The New York Times cited experts as speculating the culprit may have a law enforcement background because he has managed to elude capture for so long. The experts noted that relatives of one victim had gotten brief, taunting phone calls from the possible killer — perhaps an indication that he knew how to avoid having the calls traced. Police tracked the calls to busy Penn Station and the Port Authority bus terminal in Manhattan — crowded areas that made it hard to hear the caller — before the signal went dead, a law enforcement official told The Associated Press.

Other reports suggested that some investigators believe some of the newly found remains, which police would describe only as having been there for “some time,” may have been Rifkin’s work. He denied that in a Newsday prison interview this week.

Franny Louis, a Carle Place, N.Y., resident, said she agreed with Rifkin when he told Newsday that the killer could be someone nearby. “Someone who works along the shoreline and may have access to burlap bags and things of that nature,” she said.
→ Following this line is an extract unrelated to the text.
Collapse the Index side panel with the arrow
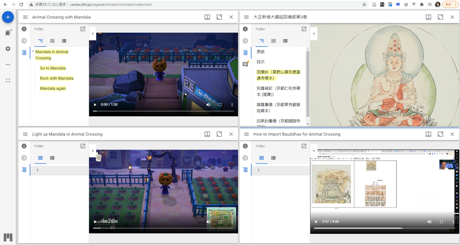click(x=92, y=34)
Police have not commented on various reports that the first four women were found in burlap, while the most recent remains were not. They have also left open the possibility that more than one killer could be dumping bodies.

Xavier Molina of Lake Grove, N.Y., wasn’t buying that theory: “It’s really hard to find two serial killers out there dumping bodies in the same spot.”

One blogger on the site The Stir theorized the killer could be a real-life Dexter, the TV character who works as a blood-splatter analyst for the Miami Metro Police Department and in his free time kills people he believes have eluded justice.

“There are a few differences, of course,” according to a recent blog. “Dexter only kills those who deserve it. And in this case no one would ever argue that the women targeted by the Long Island Serial Killer deserved to be killed.”

Carina Atteritano of Oceanside, N.Y., said she suspects someone in law enforcement could be involved, since the killer hasn’t been caught.

“I definitely have friends who are up late at night because they are concerned about it. We joke about it that it could be somebody in our town, but it really could be and that’s scary,” she said. “Nobody really knows.”

___(equals)

Associated Press Colleen Long contributed to this report.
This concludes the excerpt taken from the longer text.